Computational pharmacokinetics of solute penetration into human intervertebral discs - effects of endplate permeability, solute molecular weight and disc size.

A finite element model is developed to predict the penetration time-history of three different solutes into the human lumbar disc following intravenous injection. Antibiotics are routinely administered intravenously in spinal surgery to prevent disc infection. Successful prophylaxis requires antibiotics to reach adequate inhibitory levels. Here, the transient diffusion of cephazolin is investigated over 10h post-injection in a human disc model subject to reported concentrations in the blood stream as the prescribed boundary sources. Post-injection variation of cephazolin concentrations in the disc adjacent to supply sources closely followed the decay curve in the blood stream and fell sharply with time. Much lower concentrations were computed in the inner annulus and nucleus; much of the disc (80% at 1h and 49% at 4h) experienced concentrations below required inhibitory level of 1mg/L in agreement with measurements. Changes in endplate permeability, disc size, and solute molecular weight had profound effects on concentration profiles at all times and regions, especially in the disc centre, demonstrating their crucial roles on the adequate delivery of drugs. Larger solutes markedly slow transport into the disc. The failure to reach critical therapeutic levels in the central disc regions, especially when endplates calcify and in larger discs, raises concerns and calls for caution in attempts to extrapolate findings of studies on animals with much smaller and non degenerate discs to the human discs. The current study also demonstrates the capability of computational models in predicting the transport of intravenously injected solutes into the disc.
......
Task set:
1. Answer these questions from the abstract:
(a) Over how many hours after injection is the diffusion of cephazolin studied?
(b) What inhibitory level of cephazolin is stated as required?
(c) What share of the disc had concentrations below that level at 4h?
2. Please return the part of the abstract that opens with the words containing "Computational pharmacokinetics of" and closes with "and disc size.".
3. Using the abstract, decide whether each statement agrees with it. Answer yes or no and quote the words that settle it.
(a) The model predicts the penetration of three different solutes into the disc.
(b) Larger solutes speed up transport into the disc.
(c) Concentrations in the nucleus were higher than those next to the supply sources.

Dataset records:
......
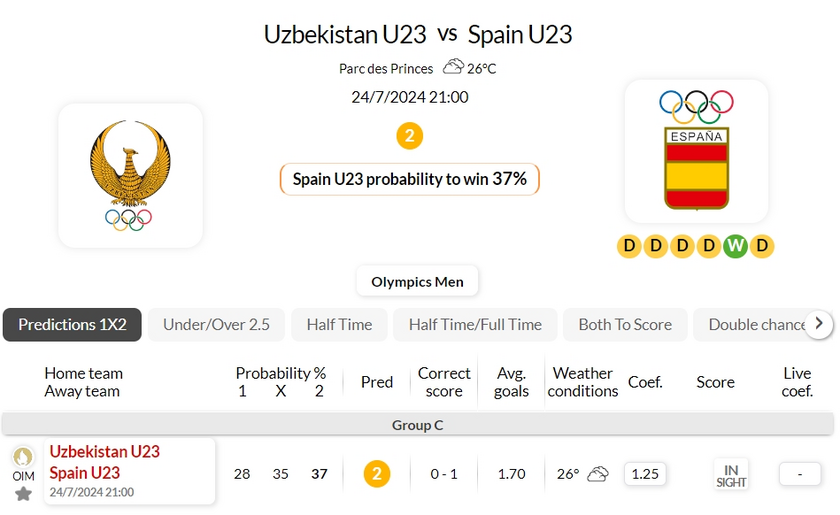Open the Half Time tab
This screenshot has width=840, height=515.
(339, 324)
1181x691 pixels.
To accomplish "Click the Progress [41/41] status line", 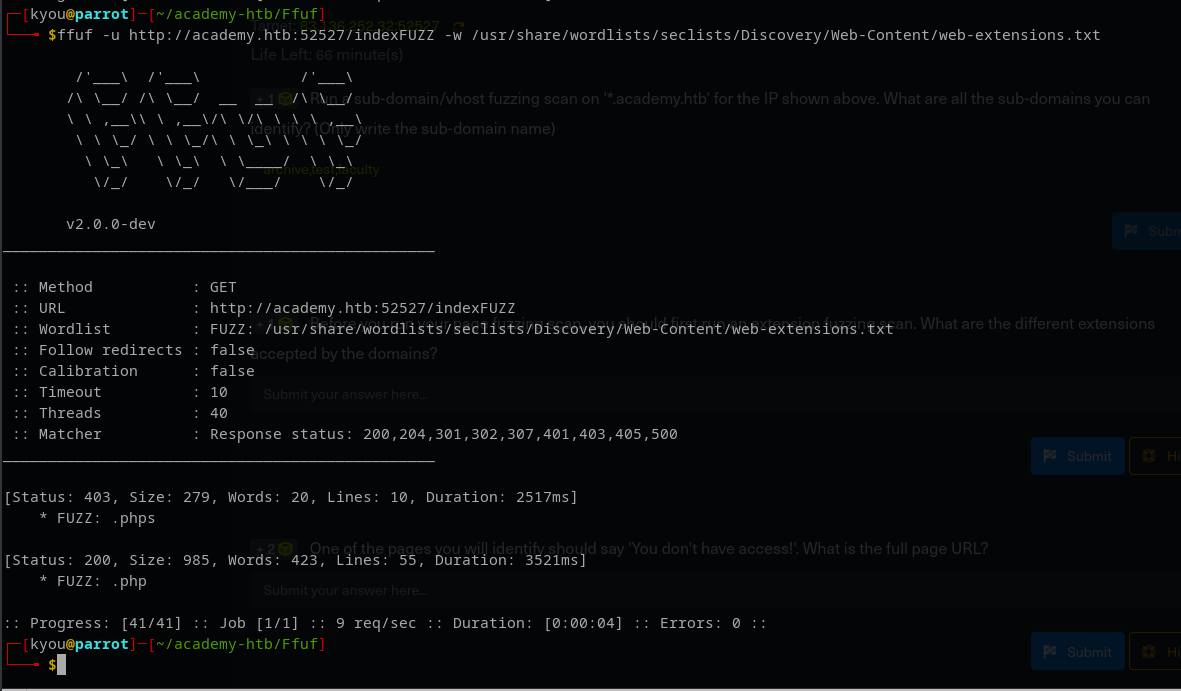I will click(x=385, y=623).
......
Responses to the tasks:
1.
(a) 10 hours
(b) 1mg/L
(c) 49%

2.
Computational pharmacokinetics of solute penetration into human intervertebral discs - effects of endplate permeability, solute molecular weight and disc size.

3.
(a) Yes: "predict the penetration time-history of three different solutes into the human lumbar disc"
(b) No: "Larger solutes markedly slow transport into the disc."
(c) No: "Much lower concentrations were computed in the inner annulus and nucleus"